HARRISBURG (KDKA) - Pennsylvania's state House Government Committee held another hearing in Harrisburg Thursday afternoon on election integrity in the Commonwealth.

It was the first hearing since the state of Georgia passed legislation that's being challenged in court as voter suppression.

When Joe Biden and two Democrats, Raphael Warnock and Jon Ossoff, won elections in Georgia, Republicans -- who control that state --quickly changed their election laws.

It raises a fundamental question. When do laws to protect the integrity of voting become, in fact, voter suppression by limiting when and how voters vote?

"Voter access and security don't need to be mutually exclusive. We can have an election system that is grounded in integrity and provide accessibility to voters," noted Pennsylvania Rep. Seth Grove, the Republican chair of the committee. "Pennsylvania's election system should be easy to vote but hard to cheat."

A House committee is hearing how to do just that, knowing that in this state with a Republican legislature and a Democratic governor, any changes will require a bipartisan agreement.

But don't count on any changes soon.

"We are not yet prepared to do anything about the upcoming May primary when there was plenty of time for us to do so," said state Rep.

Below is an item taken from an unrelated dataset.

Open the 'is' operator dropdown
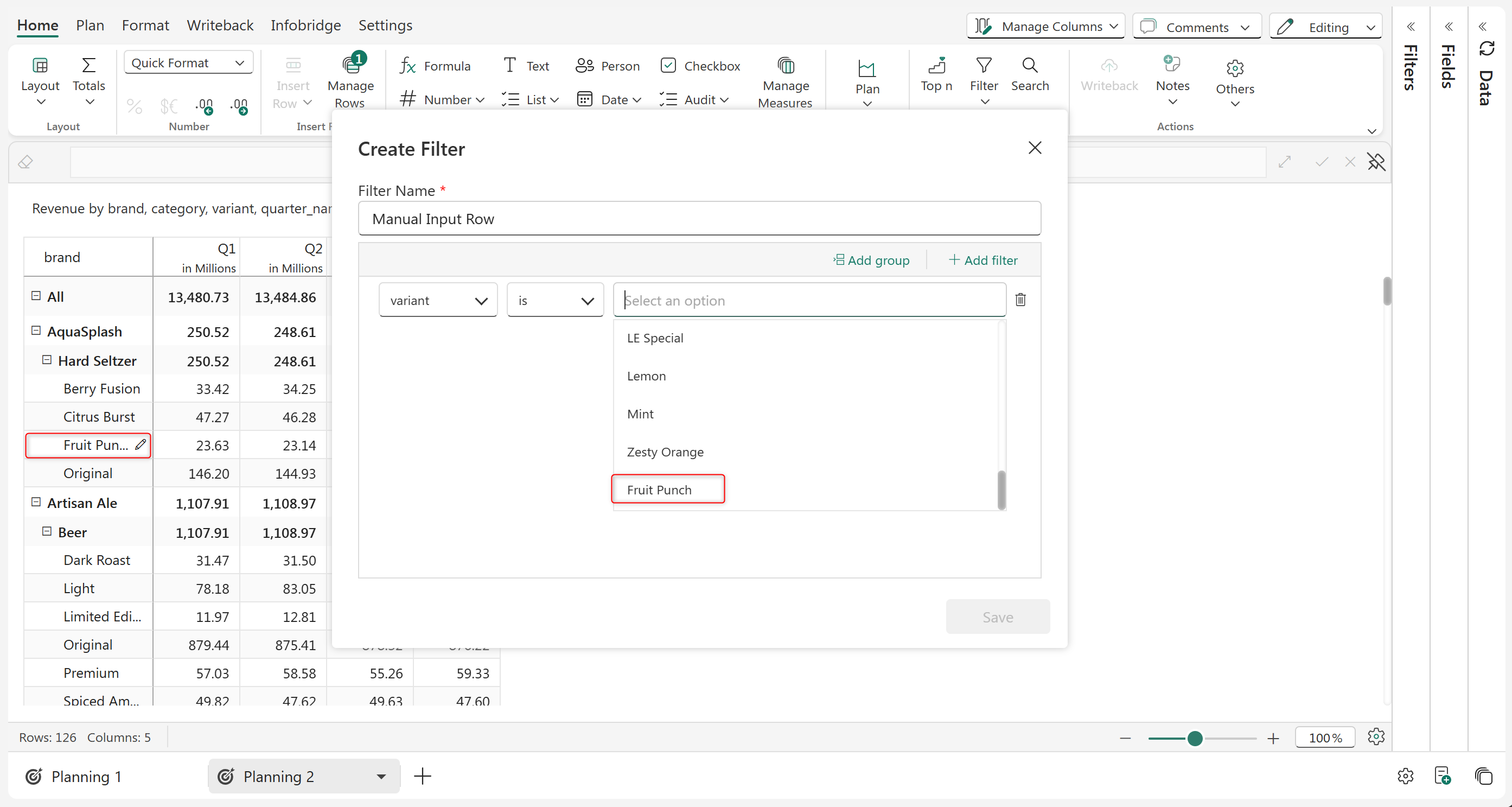pyautogui.click(x=554, y=301)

Margo Davidson, the Democratic minority chair of the committee.

While some would end no-fault mail-in voting, ban drop boxes, curtail voter registration, or require a photo ID to vote, others call this voter suppression unlikely to win Governor Wolf's support.

But there are some security measures needed to prevent voter disinformation and hacking.

"Unfortunately, only 11 of Pennsylvania's 67 counties have election websites that are on dot-gov domains. The vast majority are on dot-com or dot-org domains that anyone can purchase," testified Dr. Will Adler from the Center for Democracy and Integrity.

"Russian and Chinese hacking groups – these kinds of attacks could have easily spread to election infrastructure, and you can be certain that enemies seeking to compromise that infrastructure will keep trying," noted Dr. Clifford Neuman from the University of Southern California's Center for Computer Systems Security.

Christopher Deluzio at Pitt's Cyber Institute worries that voter suppression efforts distract from legitimate security needs like risk-limiting audits, software independence and scrutinizing machine vendors.

"Sound and smart moves that we ought to do to bolster public faith in our elections and are not at all designed to keep people from the polls," Deluzio told KDKA political editor Jon Delano on Thursday.